While many local non-profit organizations have seen charitable contributions decrease sharply in 2009, local development directors are getting creative in 2010 by thinking out of the box.

Faced with a diminution in revenues due to a downturn in the economy, many non-profit organizations be­gan cutting back expenditures in an effort to achieve their fiscal goals. But they are also planning creatively.

Norm Wedderburn, President and CEO of the South Florida chapter of the Make-A-Wish Foundation, reported a decline in revenue of 17% but is being inventive with their 2010 fundraising initiatives. “We are creating partnerships with local corporations to reach out to their customer bases. Furthermore, Make-A-Wish has begun applying for grants.”

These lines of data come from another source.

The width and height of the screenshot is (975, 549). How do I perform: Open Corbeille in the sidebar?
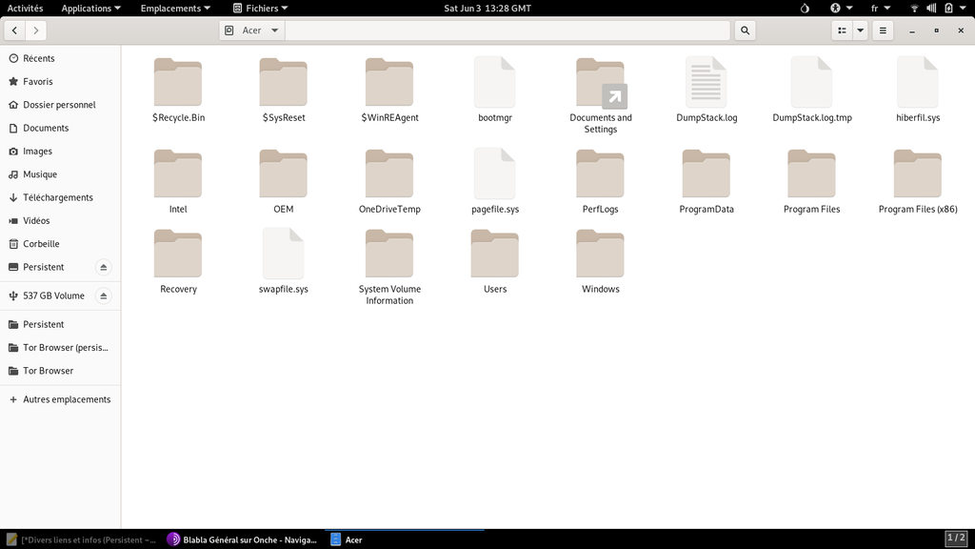tap(41, 244)
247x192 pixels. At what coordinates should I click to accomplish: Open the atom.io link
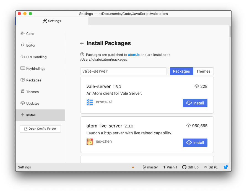[x=134, y=55]
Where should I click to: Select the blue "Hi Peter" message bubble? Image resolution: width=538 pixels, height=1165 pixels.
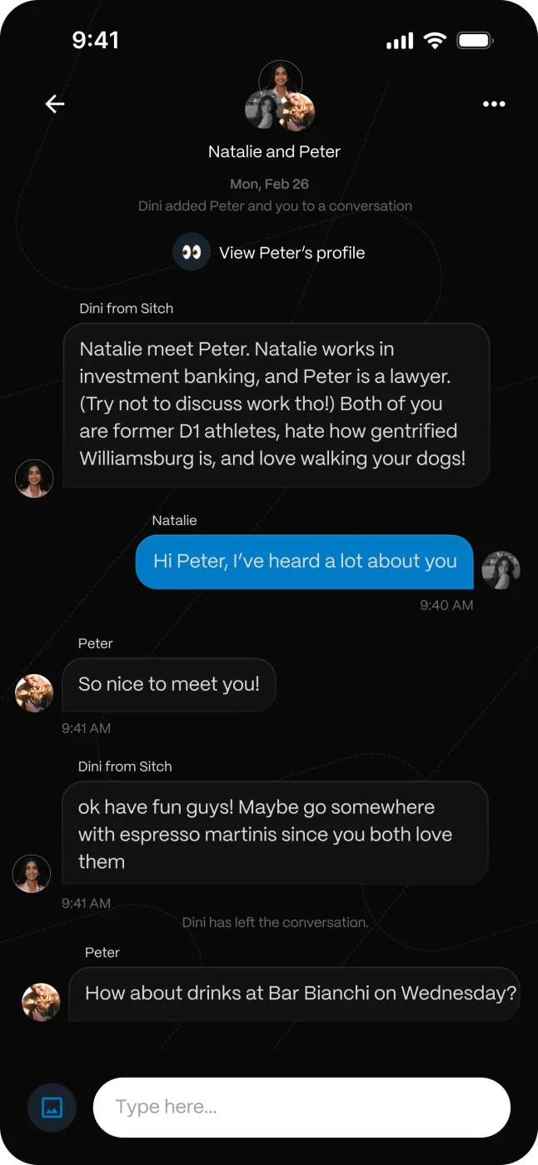tap(304, 562)
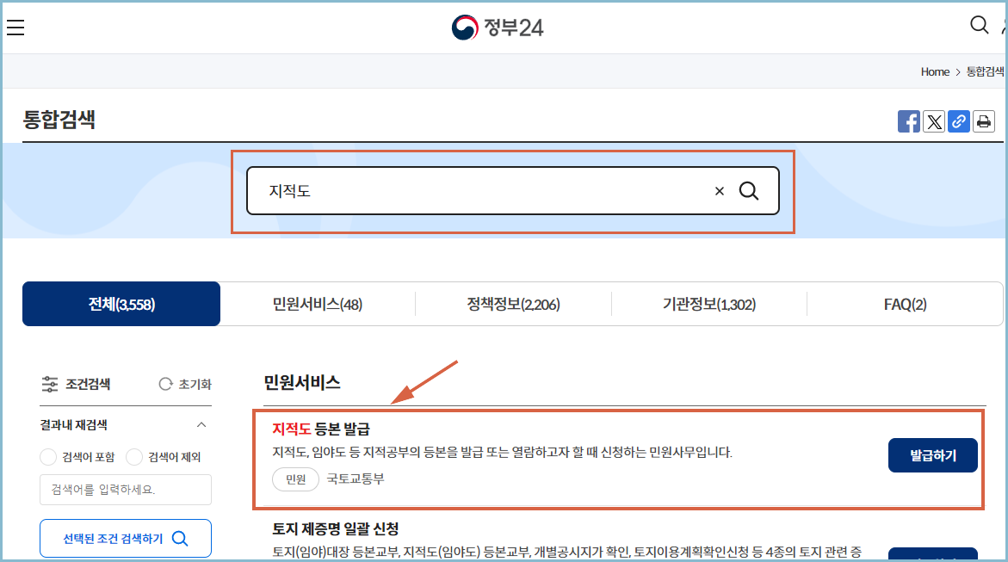This screenshot has width=1008, height=562.
Task: Open the FAQ(2) tab
Action: pyautogui.click(x=905, y=304)
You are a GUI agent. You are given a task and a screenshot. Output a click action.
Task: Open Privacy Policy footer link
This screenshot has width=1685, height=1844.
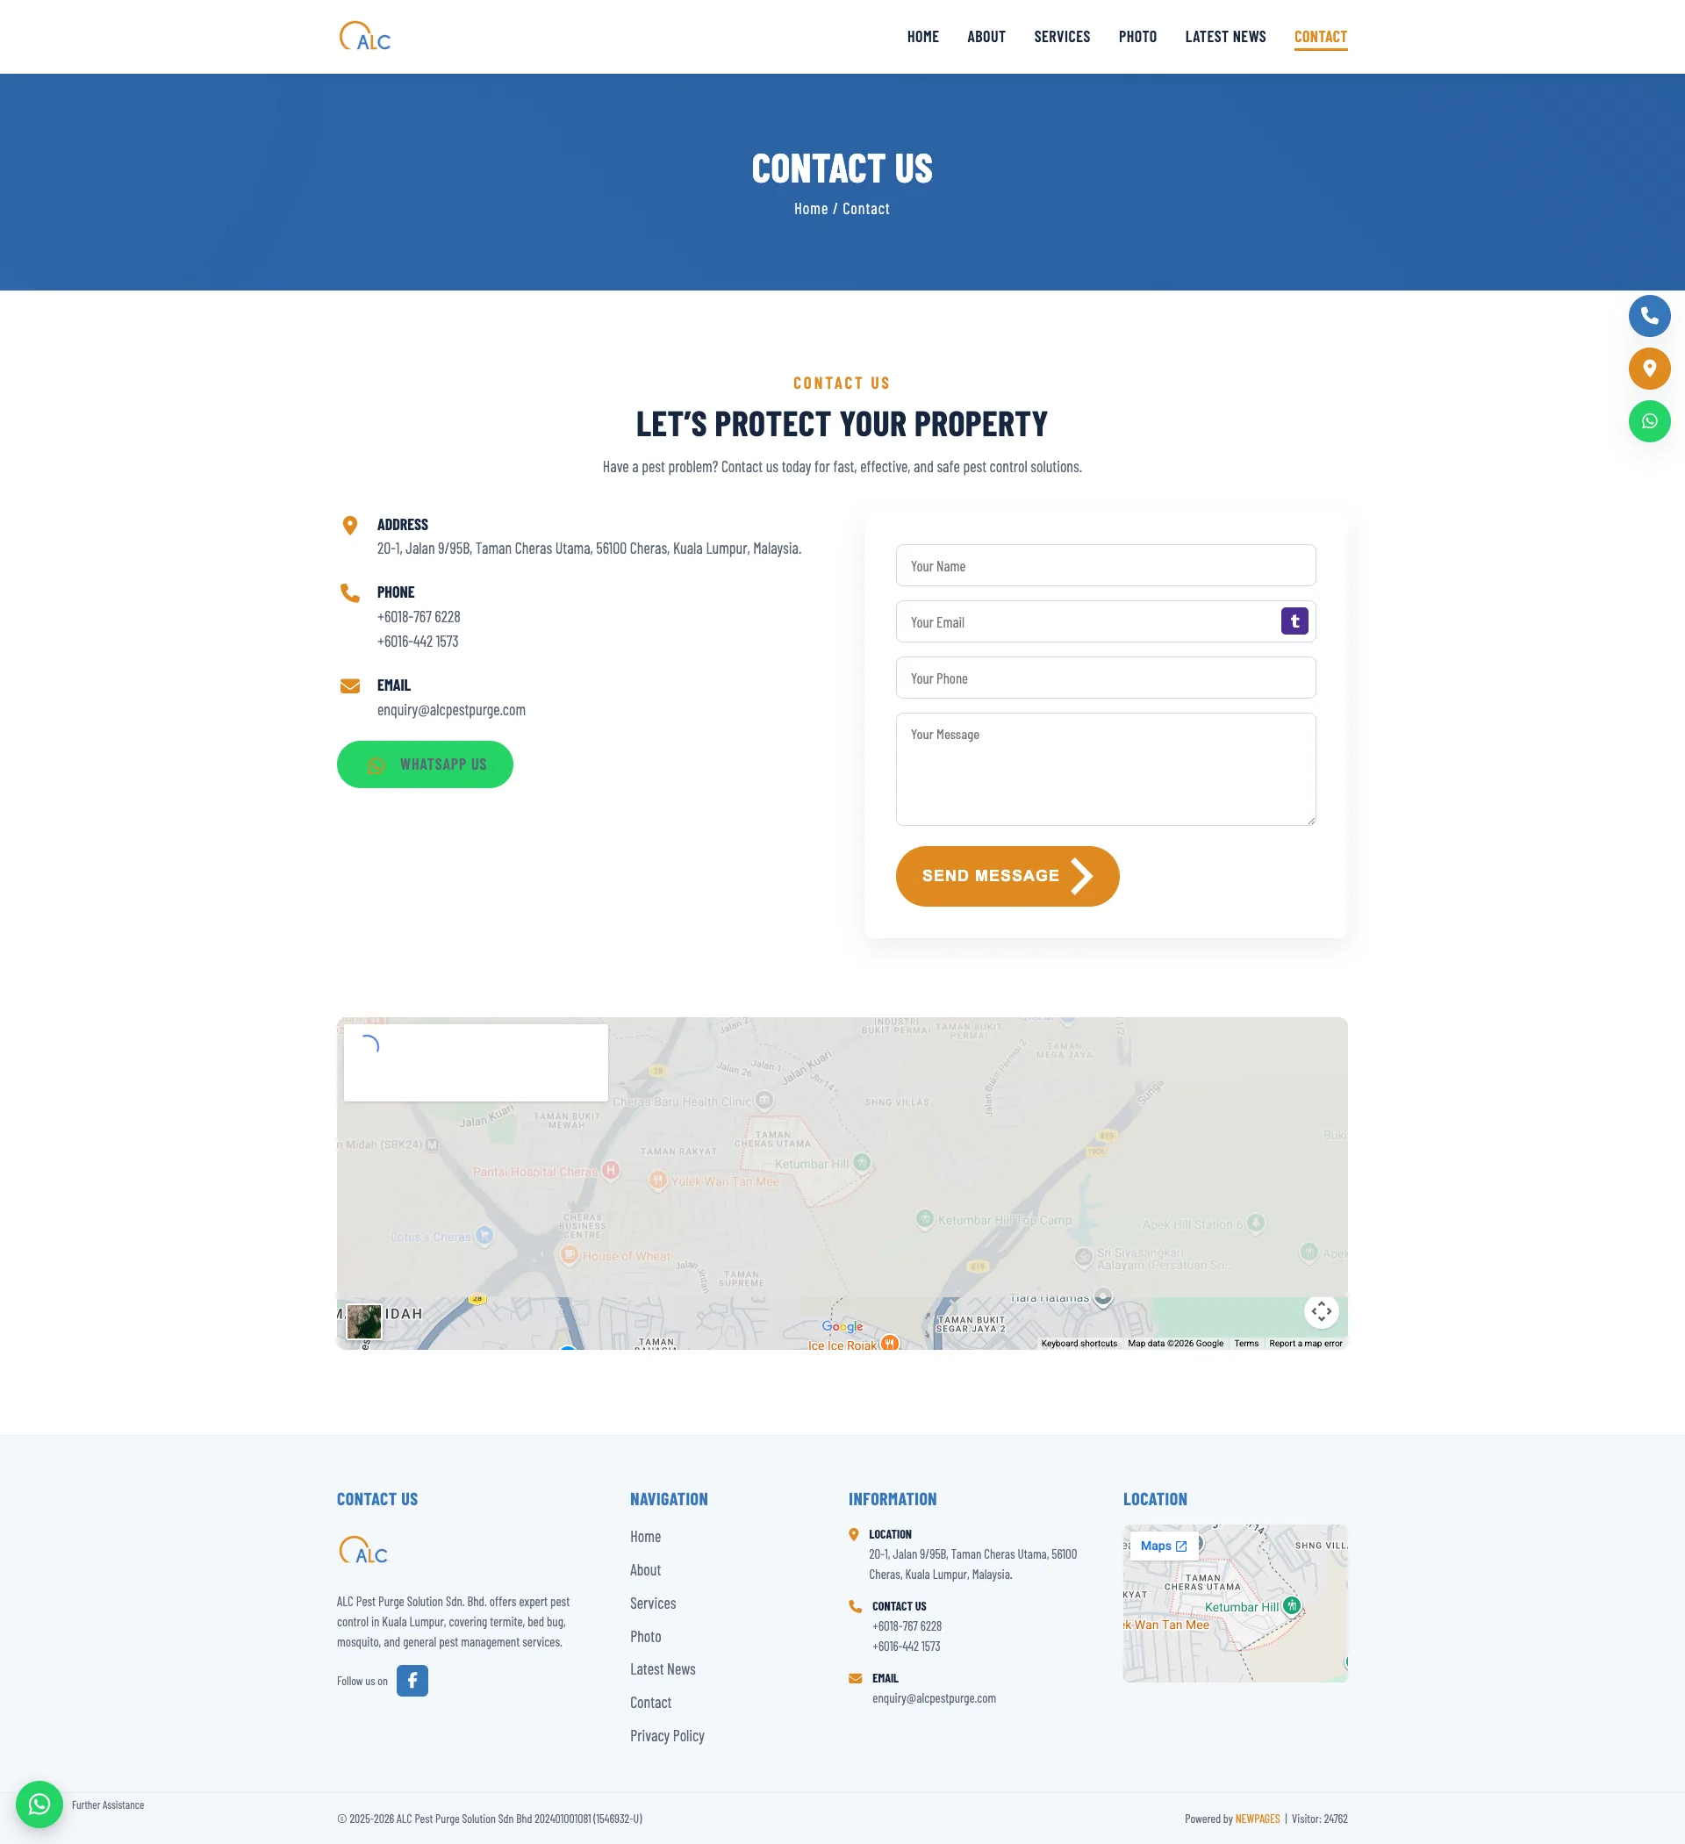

Currently, grants comprise 5% of Make-A-Wish revenue, but Wedderburn hopes to increase that percentage this year. “All we need to do is convince the people overseeing these grants to donate the money to us.”

Mark Adler, SunServe’s Executive Director stated that “By July 2009, charitable contributions to SunServe were down 30% from 2008 while at the same time, the demand for services increased by 30% and clients were less able to pay for the services they received.”

Mark Bode of Florida AIDS Walk froze their yearly fundraising goal instead of increasing it. Bode states, “Based on the economic climate and that fact that many corporations have either eliminated not only financial support, but also in-kind support, we froze, rather than increased our goal of raising $400,000 this year with the Florida AIDS Walk”.

To compensate for the loss of sponsorship dollars, the organization has built coalitions and broad network bases with other community nonprofits to raise awareness of their cause in South Florida.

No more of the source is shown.